**Your objective**: Extend the passage on PGGM's reinsurance partnerships below, picking up after its final sentence.

Now, it’s come to light that one of those reinsurance partners is Swiss Re, which has entered into a private quota share or sidecar like arrangement with PGGM, ceding some of its property catastrophe risks to the investors vehicle.

Viaduct Re Ltd. is a special purpose insurer (SPI) that was registered in Bermuda in June 2019.

The vehicle was established to act as a conduit for PGGM to allocate some of the pension fund capital it administers on behalf of the Dutch healthcare and social welfare sector’s PFZW pension to a quota share portfolio of risks ceded by Swiss Re.

The private arrangement allows PGGM to follow the fortunes of Swiss Re’s underwriting performance, providing it with another access point to global reinsurance linked returns through another of the market’s largest players.

Already PGGM has a private quota share sidecar like arrangement with another of the leading reinsurance firms Munich Re, in the Leo Re Ltd. vehicle.

This strategy of partnering with the largest reinsurance companies has served PGGM well, as it seeks to grow its assets to its target level, while securing access to the highest quality risks and also managing the fees it pays for this.

PGGM also has a rated reinsurance joint-venture vehicle that it established with RenaissanceRe, which has already reached roughly $1 billion in size after it increased its allocation to that vehicle in 2019.

The pension investor selects partners that have something to offer it, in terms of scale and access to the type of lower volatility catastrophe exposed reinsurance business it tends to prefer.

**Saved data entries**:
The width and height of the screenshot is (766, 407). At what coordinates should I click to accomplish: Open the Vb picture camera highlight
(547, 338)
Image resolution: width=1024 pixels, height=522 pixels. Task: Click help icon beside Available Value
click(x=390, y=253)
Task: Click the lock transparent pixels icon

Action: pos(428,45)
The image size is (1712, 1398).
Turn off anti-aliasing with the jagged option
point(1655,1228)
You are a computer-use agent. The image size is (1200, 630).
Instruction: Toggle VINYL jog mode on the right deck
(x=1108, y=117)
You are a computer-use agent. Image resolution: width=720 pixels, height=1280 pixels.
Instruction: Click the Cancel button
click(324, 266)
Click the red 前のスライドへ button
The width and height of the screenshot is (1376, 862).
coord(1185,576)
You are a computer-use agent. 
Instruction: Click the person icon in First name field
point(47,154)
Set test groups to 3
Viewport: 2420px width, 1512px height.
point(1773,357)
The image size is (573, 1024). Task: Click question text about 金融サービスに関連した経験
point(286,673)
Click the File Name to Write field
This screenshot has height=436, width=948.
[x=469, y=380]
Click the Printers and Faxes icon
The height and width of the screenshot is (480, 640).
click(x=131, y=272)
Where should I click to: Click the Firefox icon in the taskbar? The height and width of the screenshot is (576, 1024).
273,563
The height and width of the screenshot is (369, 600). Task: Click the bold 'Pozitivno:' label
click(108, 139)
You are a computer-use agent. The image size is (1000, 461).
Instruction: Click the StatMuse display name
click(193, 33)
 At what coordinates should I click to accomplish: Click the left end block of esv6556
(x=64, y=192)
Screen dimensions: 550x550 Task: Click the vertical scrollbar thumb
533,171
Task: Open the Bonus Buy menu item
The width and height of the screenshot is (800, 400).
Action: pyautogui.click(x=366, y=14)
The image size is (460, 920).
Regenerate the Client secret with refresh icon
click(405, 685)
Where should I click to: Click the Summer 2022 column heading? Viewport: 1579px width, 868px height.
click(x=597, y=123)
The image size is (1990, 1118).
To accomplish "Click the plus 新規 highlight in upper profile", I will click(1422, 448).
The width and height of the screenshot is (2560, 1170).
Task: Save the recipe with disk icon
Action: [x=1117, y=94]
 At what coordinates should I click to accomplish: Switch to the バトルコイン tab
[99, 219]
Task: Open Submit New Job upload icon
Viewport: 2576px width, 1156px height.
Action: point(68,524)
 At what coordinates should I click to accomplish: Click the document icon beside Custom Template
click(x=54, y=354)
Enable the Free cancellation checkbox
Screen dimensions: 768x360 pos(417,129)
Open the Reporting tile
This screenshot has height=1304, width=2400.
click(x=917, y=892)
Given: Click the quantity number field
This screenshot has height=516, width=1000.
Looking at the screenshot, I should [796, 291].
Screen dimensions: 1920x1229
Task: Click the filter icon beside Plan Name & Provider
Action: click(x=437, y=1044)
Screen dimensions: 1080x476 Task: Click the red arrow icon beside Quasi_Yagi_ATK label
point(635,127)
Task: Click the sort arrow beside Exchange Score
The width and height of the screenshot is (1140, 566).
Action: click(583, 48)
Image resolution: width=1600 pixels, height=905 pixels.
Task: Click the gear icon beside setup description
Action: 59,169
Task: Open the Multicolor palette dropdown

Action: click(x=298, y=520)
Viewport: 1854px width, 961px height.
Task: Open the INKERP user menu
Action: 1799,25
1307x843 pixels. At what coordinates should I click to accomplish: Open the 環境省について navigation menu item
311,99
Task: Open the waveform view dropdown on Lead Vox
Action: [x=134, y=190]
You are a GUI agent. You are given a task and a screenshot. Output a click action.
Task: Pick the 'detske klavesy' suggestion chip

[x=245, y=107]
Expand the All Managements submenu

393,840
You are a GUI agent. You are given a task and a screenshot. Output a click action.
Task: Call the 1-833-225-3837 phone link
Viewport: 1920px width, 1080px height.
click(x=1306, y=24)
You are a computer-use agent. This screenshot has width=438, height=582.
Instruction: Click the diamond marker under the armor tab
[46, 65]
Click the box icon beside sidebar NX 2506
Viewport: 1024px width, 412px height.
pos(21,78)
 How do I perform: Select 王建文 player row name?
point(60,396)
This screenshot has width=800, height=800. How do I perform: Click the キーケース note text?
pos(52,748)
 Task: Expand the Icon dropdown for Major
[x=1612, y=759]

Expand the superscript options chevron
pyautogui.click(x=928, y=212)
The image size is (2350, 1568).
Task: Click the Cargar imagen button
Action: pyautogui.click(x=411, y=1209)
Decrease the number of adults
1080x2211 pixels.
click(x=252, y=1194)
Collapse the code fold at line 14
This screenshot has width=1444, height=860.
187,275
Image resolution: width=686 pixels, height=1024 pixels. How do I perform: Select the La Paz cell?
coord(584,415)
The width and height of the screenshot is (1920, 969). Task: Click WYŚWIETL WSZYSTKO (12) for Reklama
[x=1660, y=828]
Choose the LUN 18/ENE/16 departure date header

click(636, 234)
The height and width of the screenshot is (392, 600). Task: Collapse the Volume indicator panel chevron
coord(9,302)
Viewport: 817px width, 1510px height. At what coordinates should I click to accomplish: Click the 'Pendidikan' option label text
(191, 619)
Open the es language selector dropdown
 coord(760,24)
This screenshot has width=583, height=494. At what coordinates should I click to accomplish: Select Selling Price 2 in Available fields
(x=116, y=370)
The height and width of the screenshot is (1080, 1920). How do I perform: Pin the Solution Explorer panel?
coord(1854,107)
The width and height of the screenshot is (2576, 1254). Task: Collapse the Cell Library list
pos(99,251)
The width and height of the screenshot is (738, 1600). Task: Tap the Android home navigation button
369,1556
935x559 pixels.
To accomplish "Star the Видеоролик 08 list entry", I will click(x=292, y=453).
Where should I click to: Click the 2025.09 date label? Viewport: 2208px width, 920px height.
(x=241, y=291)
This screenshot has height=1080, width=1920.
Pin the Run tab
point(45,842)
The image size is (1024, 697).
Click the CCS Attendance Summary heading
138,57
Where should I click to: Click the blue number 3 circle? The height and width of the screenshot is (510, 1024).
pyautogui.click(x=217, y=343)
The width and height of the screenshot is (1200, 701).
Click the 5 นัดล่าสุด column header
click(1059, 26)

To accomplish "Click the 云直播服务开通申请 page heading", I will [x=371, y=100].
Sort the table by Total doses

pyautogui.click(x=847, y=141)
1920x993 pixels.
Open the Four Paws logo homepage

**Answer to the exercise**:
By entering into quota shares with the likes of Swiss Re, PGGM benefits from a stable source of reinsurance returns that is going to be there over the long-term as its strategy continues to develop.

While for Swiss Re, as well as PGGM’s other reinsurance partners, the access to efficient third-party capital from the largest investor in the ILS space is a beneficial source of capacity that can augment their own, while also earning them a level of fee income as well.

We assume the Viaduct Re transaction was entered into around the mid-year renewal season, given the SPI’s registration was in June.

PGGM has multiple access points to the reinsurance market through some of the industry’s premier firms.

The addition of a partnership with Swiss Re makes perfect sense, especially at a time when the Zurich-headquartered reinsurer has been increasing its appetite for working with third-party capital providers.